Manufacturing output increased 0.9 percent last month amid a significant rise in the index for motor vehicles and parts, according to the Federal Reserve.
The durable manufacturing index increased 1.6 percent. The nondurable manufacturing index slightly increased, with a growth in chemicals offsetting a drop in food, beverage and tobacco products. The index for publishing and logging slightly dropped.
Automakers have been increasing their production since President Donald Trump was inaugurated in January in anticipation of higher tariffs. Last week, Trump announced he would place a 25 percent tariff on vehicles and auto parts the U.S. imports.
Industrial production increased 0.7 percent in February, following a 0.3 percent rise in January. Total industrial production in February, at 104.2 percent of its 2017 average, was 1.4 percent higher than its year-earlier mark. Industrial capacity utilization increased to 78.2 percent, but was still 1.4 percentage points under its long-term average.
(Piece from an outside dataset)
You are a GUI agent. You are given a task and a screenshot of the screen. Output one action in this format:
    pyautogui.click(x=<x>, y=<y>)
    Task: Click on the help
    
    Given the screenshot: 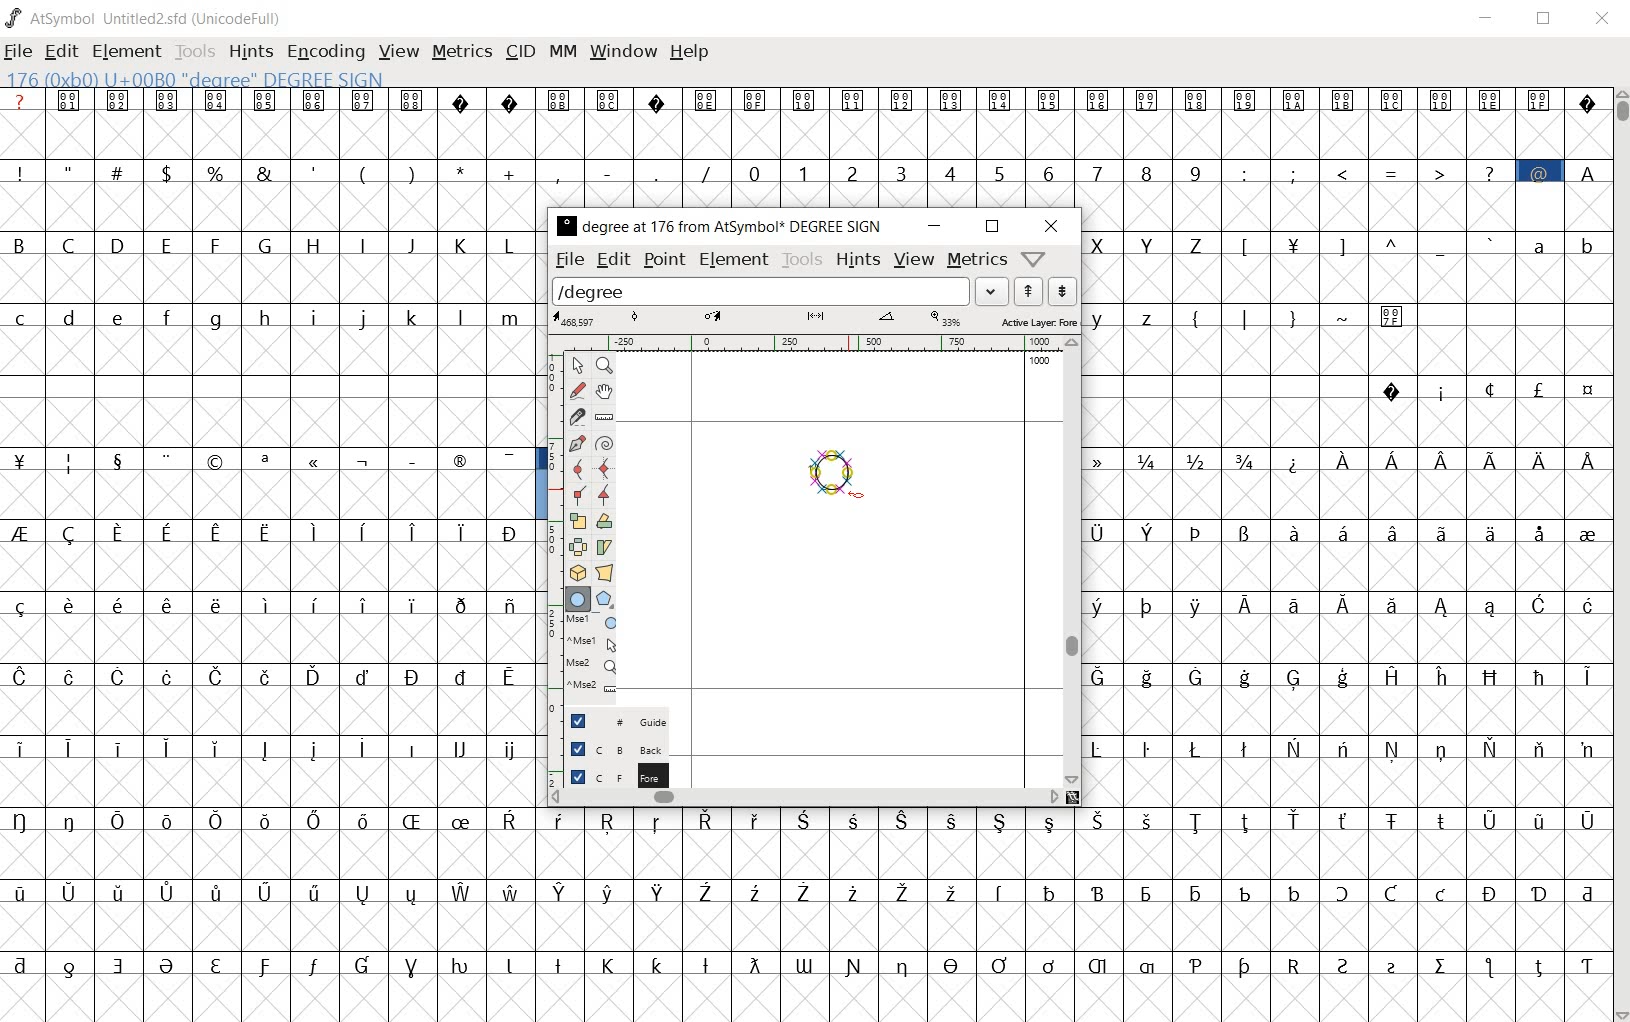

The index for mining increased 2.8 percent, while the index for utilities increased 2.5 percent. “Most market groups posted gains in February,” according to the Federal Reserve. “The output of consumer goods gained 0.2 percent, as a 4.3 percent increase in the production of durable consumer goods outweighed a decline of 0.8 percent in the production of nondurable consumer goods.”
Business equipment output increased 1.6 percent, with transit equipment rising nearly 8 percent. Construction supplies increased 1.0 percent. The utilities index dropped 2.5 percent as the output for natural gas utilities and electric utilities dropped 11.1 percent and 1.2 percent, respectively.
Manufacturing capacity utilization increased 0.6 percentage points last month to 77.0 percent, which was still 1.2 percentage points under its long-term average. The operating rate for mining increased 2.4 percentage points to 90.3 percent, while the utilities operating rate dropped 2.2 percentage points to 73.9 percent, well under its long-term average.